日本の役割。民主化の存続の働きかけ。軍政の民政への移管の働きかけ。一番の影響力を持つのは日本。ビルマとの関係を大切にしてきている。
1600㎞との国境線を持つ中国の影響を懸念。ビルマ軍(もともと自衛隊によって作られた)は日本人を好む。2,30年の民主化の動きの中で、中国の酷い圧力に警戒してきた。中国はそれを知っているので、ゆっくり持久作戦でビルマに入ってこようとしている。欧米も人権問題に基づいて経済制裁の動きがあるが中国への警戒もある。一方ロシアにもその動きがあるが、これは限界があるだろう。

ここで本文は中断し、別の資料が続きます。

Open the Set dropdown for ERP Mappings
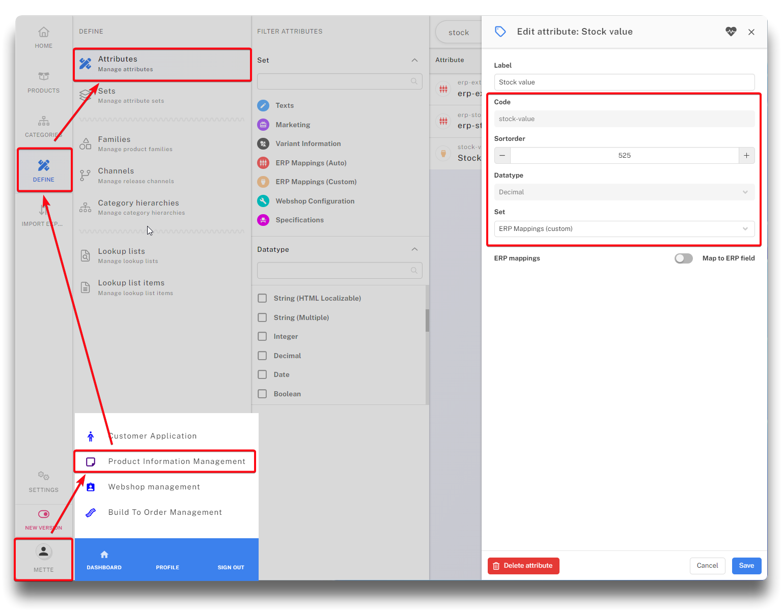The width and height of the screenshot is (783, 612). point(624,229)
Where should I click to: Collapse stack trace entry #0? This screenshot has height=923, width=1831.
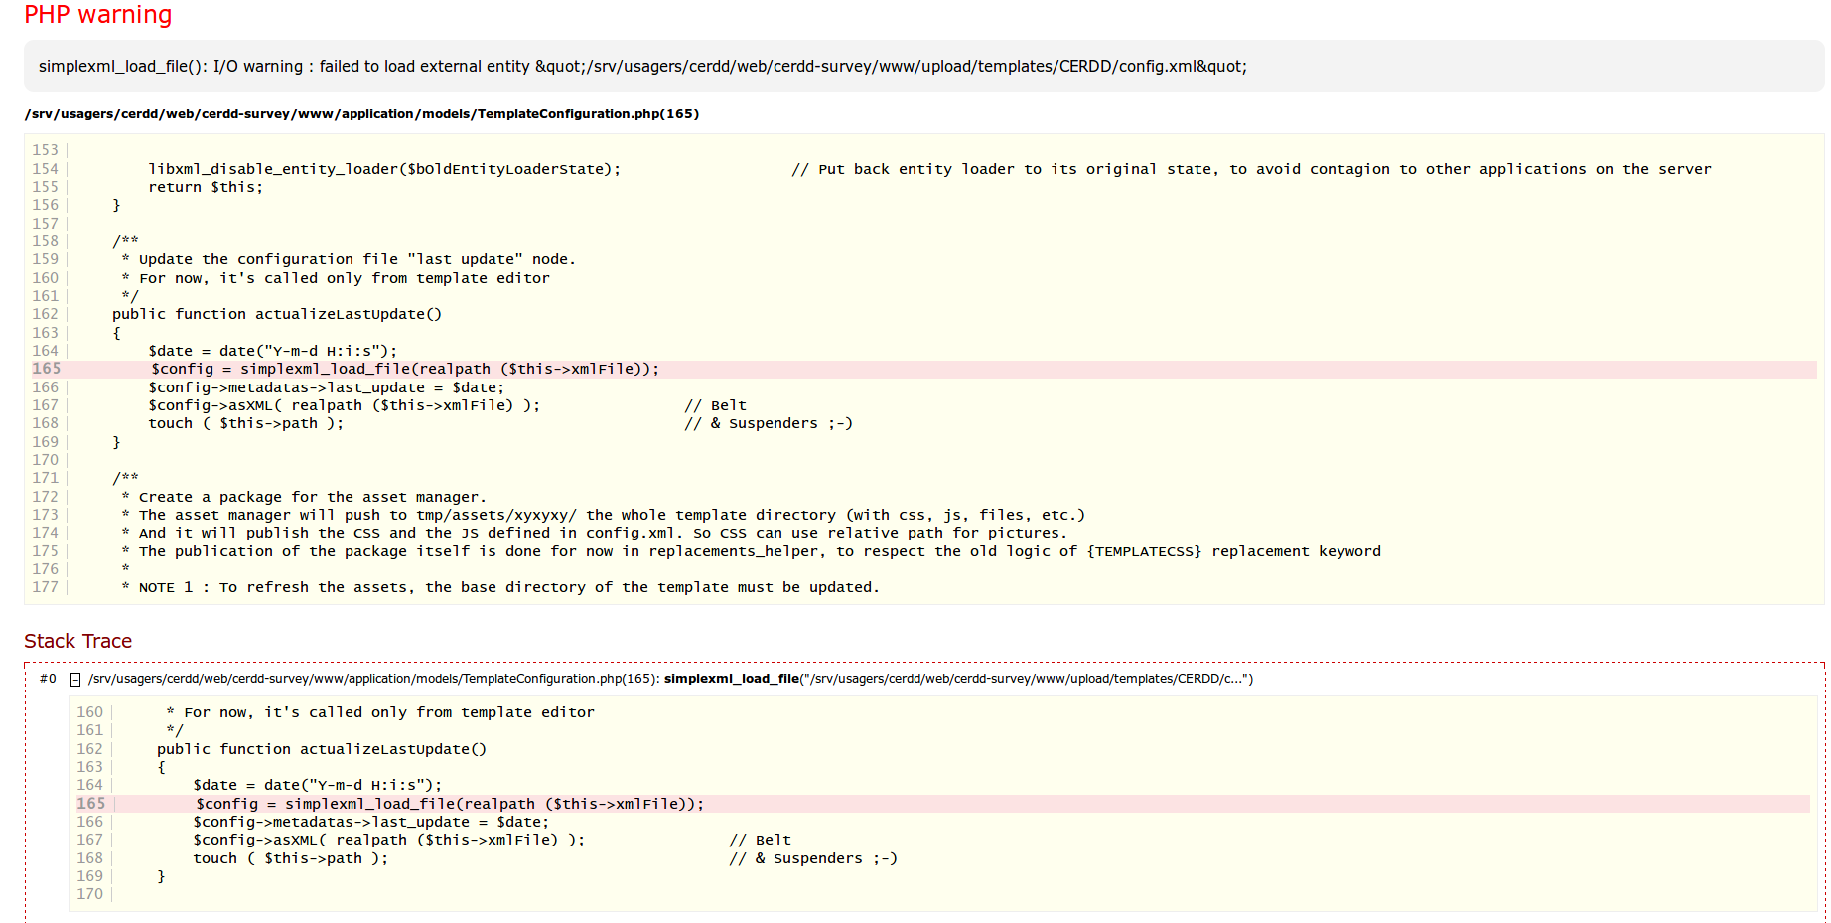(75, 680)
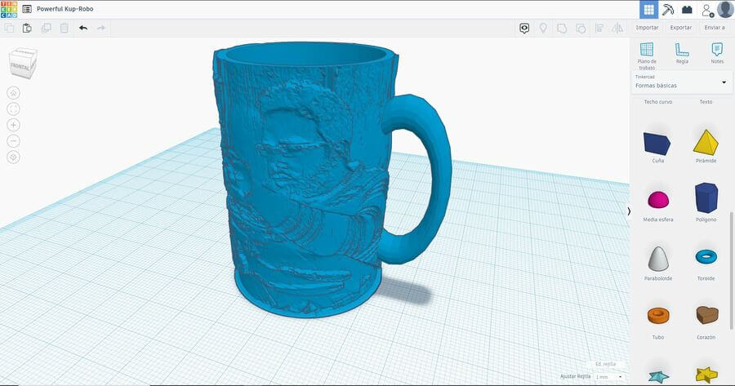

ポイント・国際法上、内政には干渉出来ないが、国際社会が人道的問題であるとなれば、国際法を超越し、経済制裁を図ることは可能。国連も賛同出来る(例:南アのアパルトヘイト)。オバマ政権はマグニツキー法を設立し法的根拠を作った。EUもおなじようなものを設立。日本も法的根拠を作るべきかどうかである。日本政府は国軍を抑圧すべきではなく、民主化を進めるべきであるとして対策を考えているが、民間人を通じて働きかけるべきではないだろうか。